DATA SHOWN.
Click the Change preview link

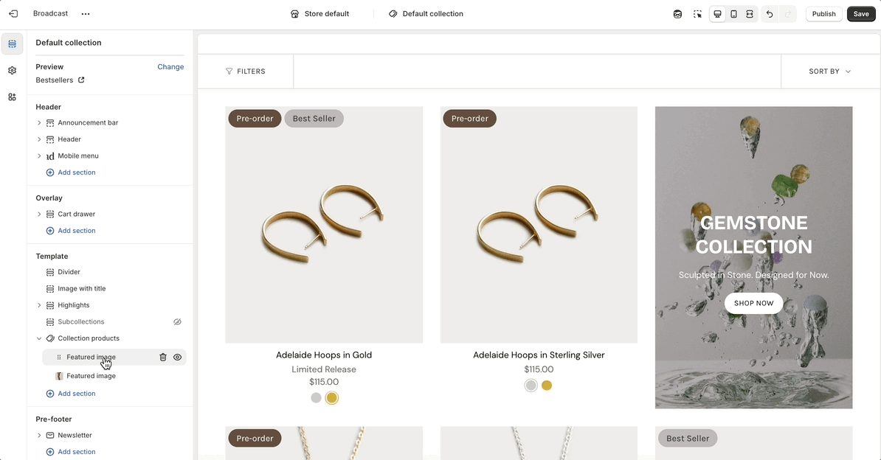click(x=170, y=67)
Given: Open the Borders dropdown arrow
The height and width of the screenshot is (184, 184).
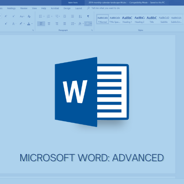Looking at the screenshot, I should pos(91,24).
* * *
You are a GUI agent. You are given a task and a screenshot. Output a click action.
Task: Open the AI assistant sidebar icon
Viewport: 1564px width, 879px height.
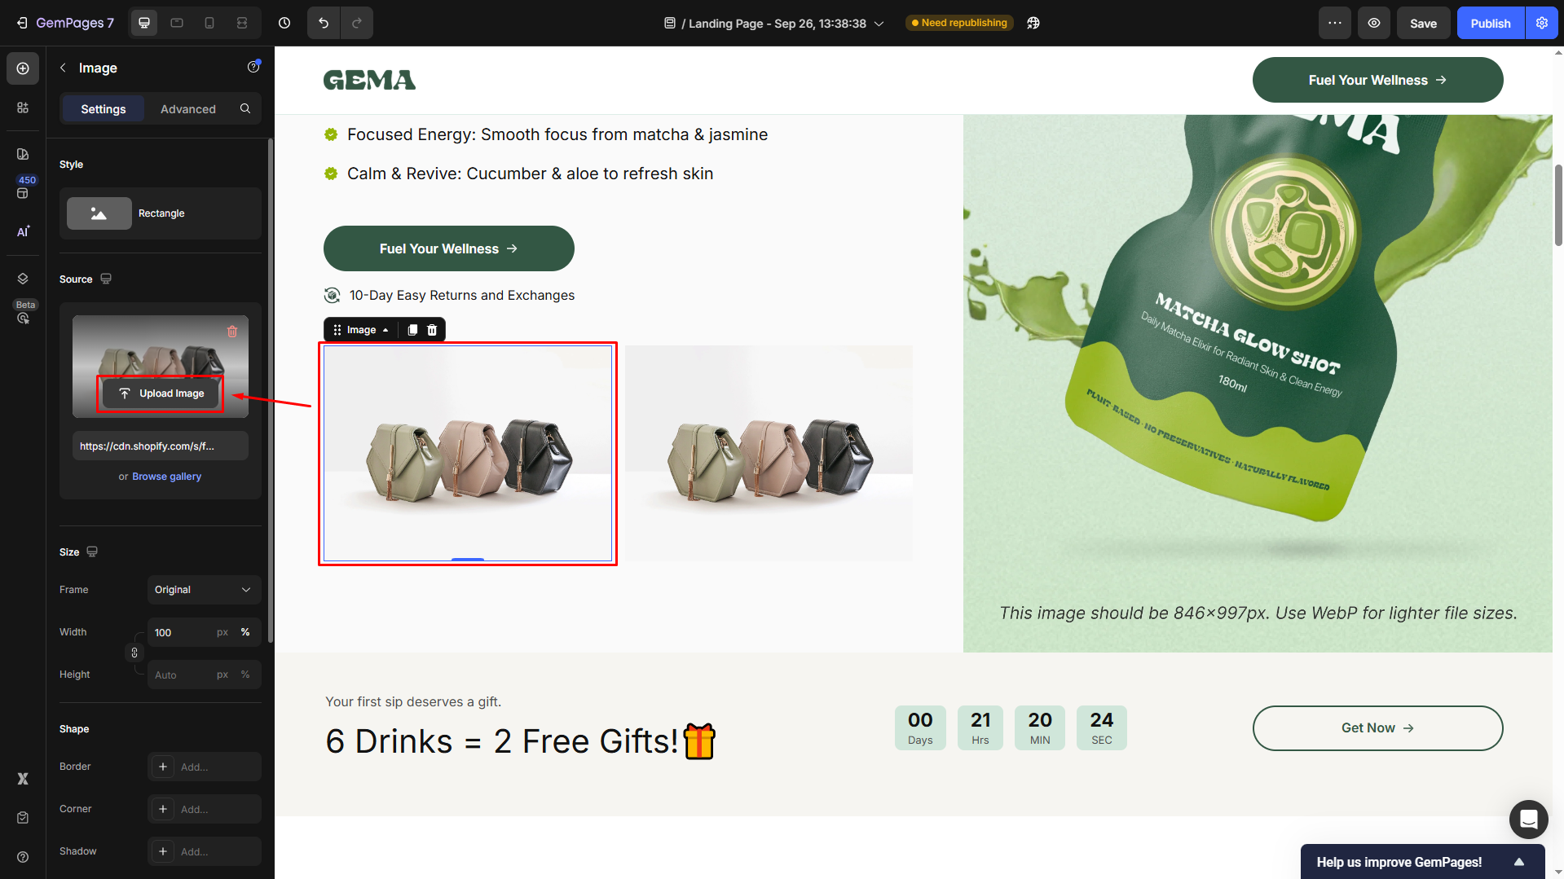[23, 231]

INSTRUCTIONS FOR THE TASK.
The answer must consist of every line from the listing above that includes the word "Open".

RESPONSE AREA.
Given: Open the Borders dropdown arrow
Task: Open the AI assistant sidebar icon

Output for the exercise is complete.